Ника Батхен.

Фараоново племя. Рассказы и сказки



скачать книгу бесплатно

Я дернулась туда-сюда – а куда мне податься? К отцу без мужа вернуться – всю семью опозорить. И как Раджа меня найдет? Стала жить. Новые платья соседкам толкнула за гроши, чтобы было на что хлеба и чая купить, есть всё время хотела – нутро выворачивалось. Я же дура, не понимала, что понесла. День живу, два живу, пять, десять. Памир пришел – так и так, Раджа не возвращается, плати за него проценты. Я достала серьги, кольцо золотое, ещё цепочка у меня была – отдала ему, сколько было. Ещё неделя прошла – нет от мужа вестей. Снова Памир проклятый объявился. Запер дверь в комнату, встал и давай объяснять – что Раджи нет, а я ему жена. А раз жена – то буду долг отрабатывать, натурой. Сперва с ним, а потом работать пойду. Даром что ли Раджа такую красавицу в залог оставил? Я опешила «Как в залог»? Очень просто – вместо машины, на которой уехал деньги искать. Я на Памира посмотрела – а он толстый, поганый, прыщавая рожа лоснится и зубы гнилые – лучше сдохнуть, чем под такого лечь. Ну я и схитрила – сказала, что Памира всегда хотела, что он сильный и настоящий мужик, зачем ему меня другим отдавать, его, красивого, холить и любить буду. Поцеловала в вонючий рот, дала за грудь потискать, потом попросилась до ванной сбегать, чтобы принять его чистой. Взяла полотенце там, мыло, вышла за дверь – и бегом наружу. Там чердак был, я не вниз полезла а вверх, в щель забилась и сидела полночи, пока он со своими баро-дромэскиро во дворе и по улице меня искал.

На рассвете уже прокралась до первого этажа, выскочила из подъезда и давай дёру.
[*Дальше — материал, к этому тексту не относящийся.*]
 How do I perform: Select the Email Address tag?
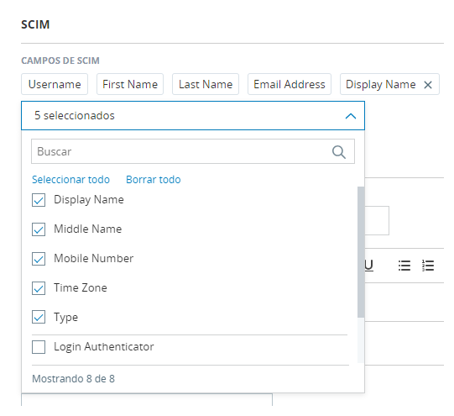[290, 84]
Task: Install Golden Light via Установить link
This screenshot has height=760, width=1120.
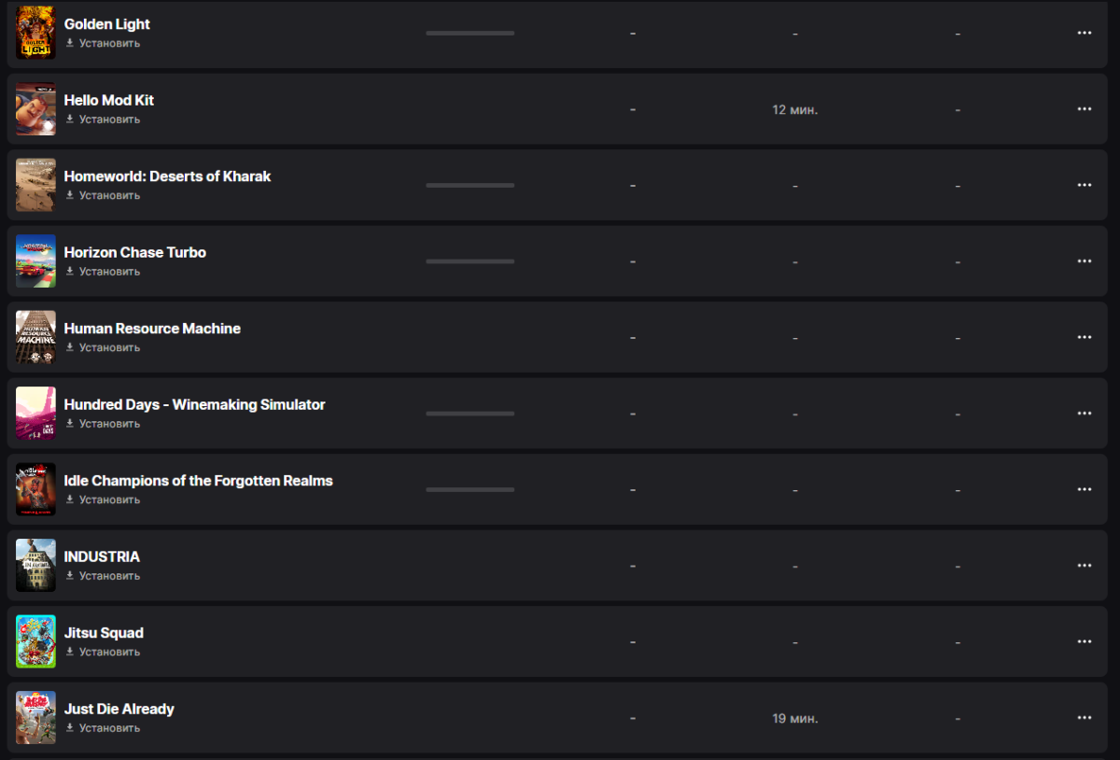Action: [109, 43]
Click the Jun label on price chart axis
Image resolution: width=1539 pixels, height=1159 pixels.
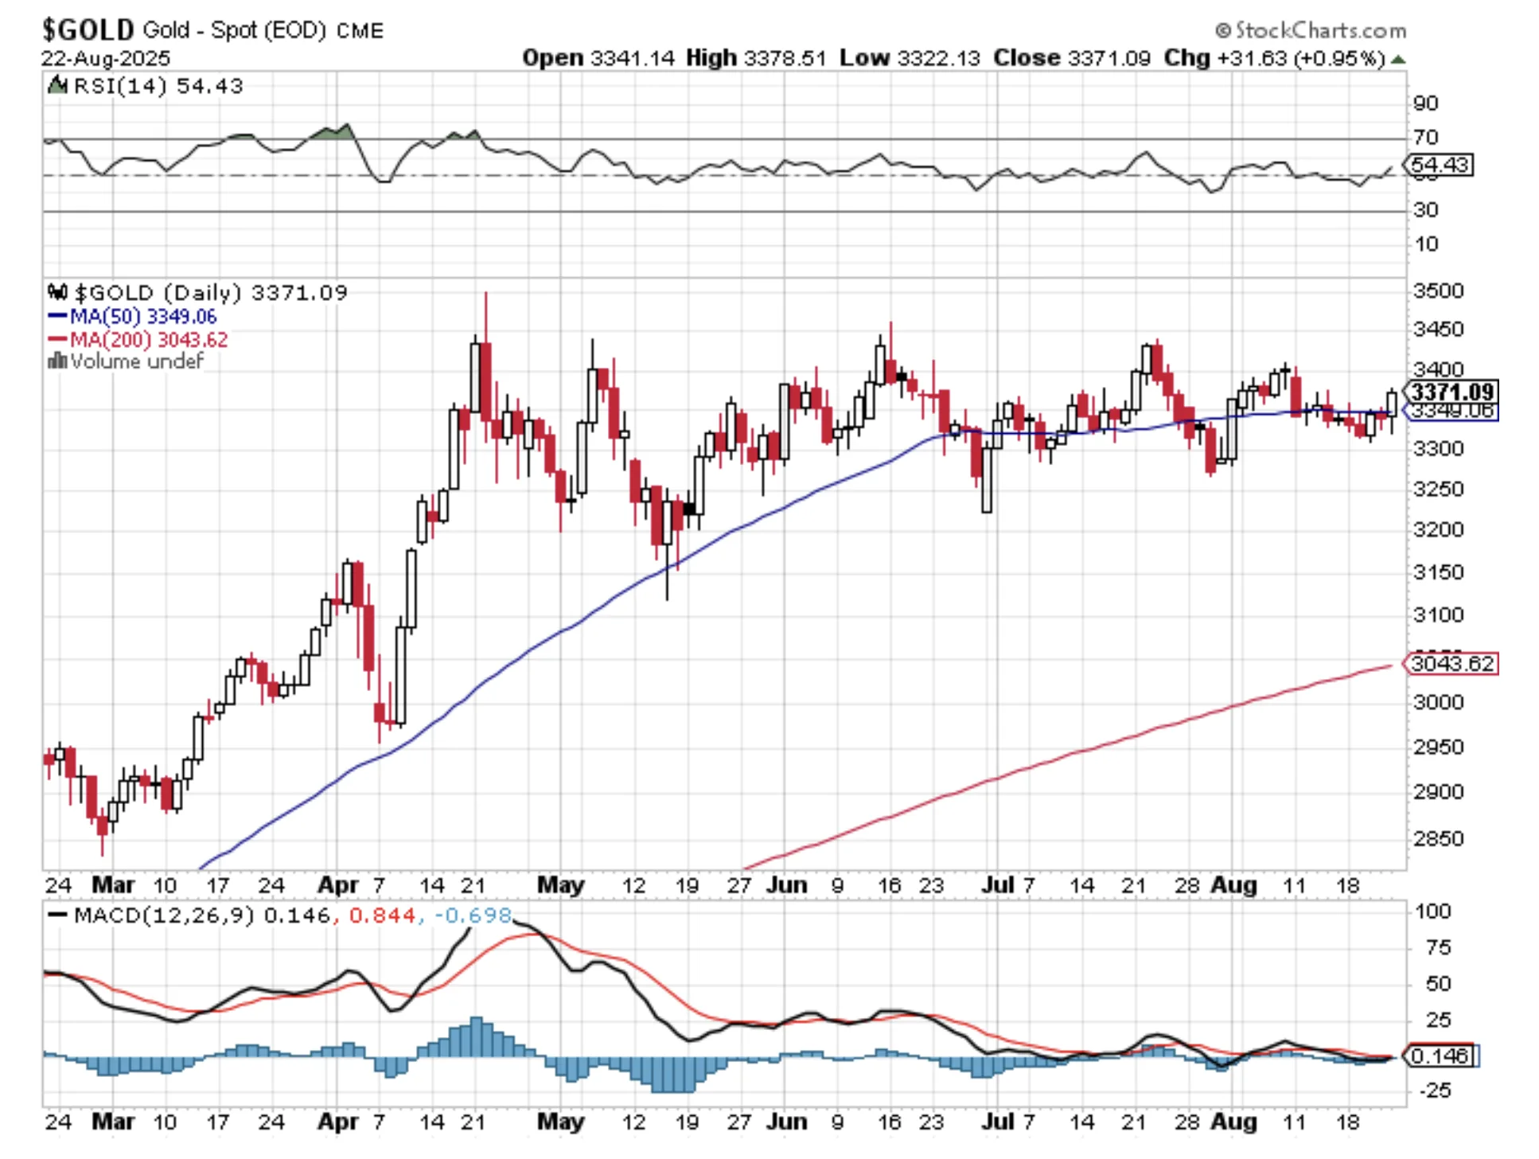click(x=786, y=884)
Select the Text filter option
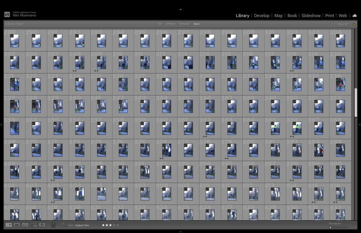 point(160,24)
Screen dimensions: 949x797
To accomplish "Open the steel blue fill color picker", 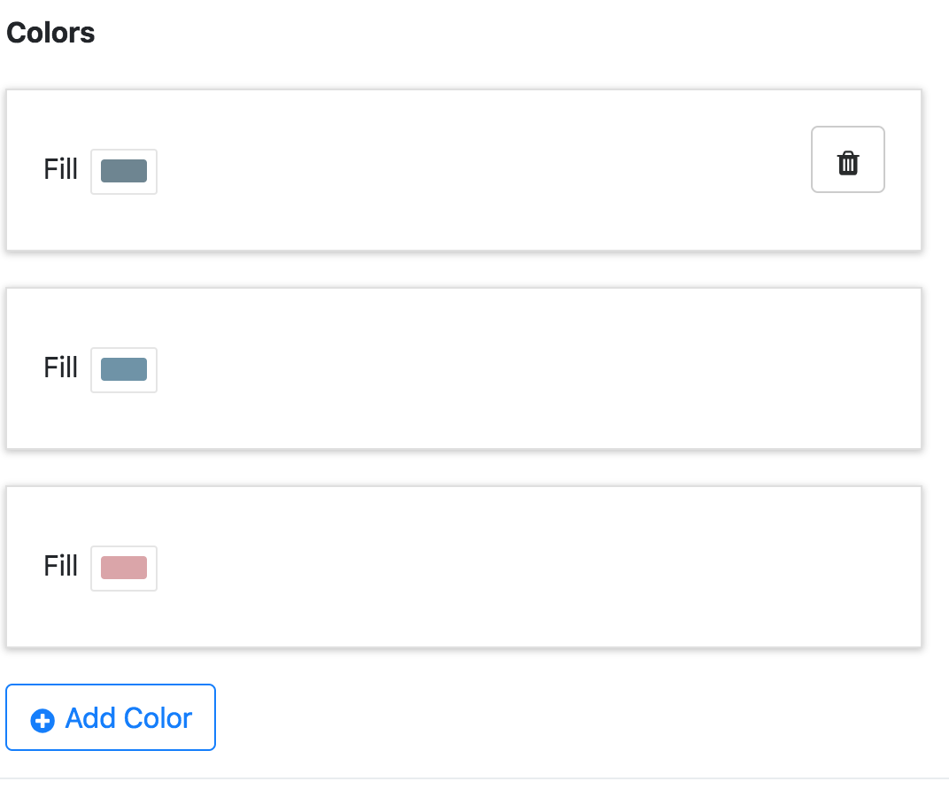I will coord(124,369).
Холодно было страсть, а я в домашнем, в тапочках на босу ногу. На помойке кофту нашла старую, завернулась в неё и пошла себе куда дэвлале-дад приведет. В первый раз в жизни я так богу молилась. Потом в голове встало– правду ведь говорил Памир, бросил меня Раджа на произвол судьбы, как чужую. Хоть в реке топись. Гляжу – выбрела к набережной. Иду дальше, замерзла уже совсем. И вдруг слышу «Здравствуй, Роза». Старый, тощий мужик меня зовет – стоит со штативом, что-то там щелкает. Я к нему – а это дядька Лекса, друг дадо, он к нам в дом приезжал. Подбежала я к нему, обняла за шею и давай плакать. Он меня в свою куртку закутал – и домой. Спрашивать ни о чем не стал, понял, что убежала. У него комнатушка одна была, он мне кровать уступил, сам на пол перебрался. Одежек кое-каких купил в сэконде, деньги стал на хозяйство давать. Об одном просил – чтобы я к его технике близко не подходила, не трогала ничего и его самого не отвлекала, когда работает. Я обжилась потихоньку – скучно, конечно, зато не обижает никто и дядька Лекса мне не чужой. Потихоньку он меня уговорил позировать – и одетой и неодетой. Я старалась, думала ему нравится. Плакала иногда, как Раджу вспоминала, как он меня любил, а потом вспоминала, как бросил – и уходили слезы.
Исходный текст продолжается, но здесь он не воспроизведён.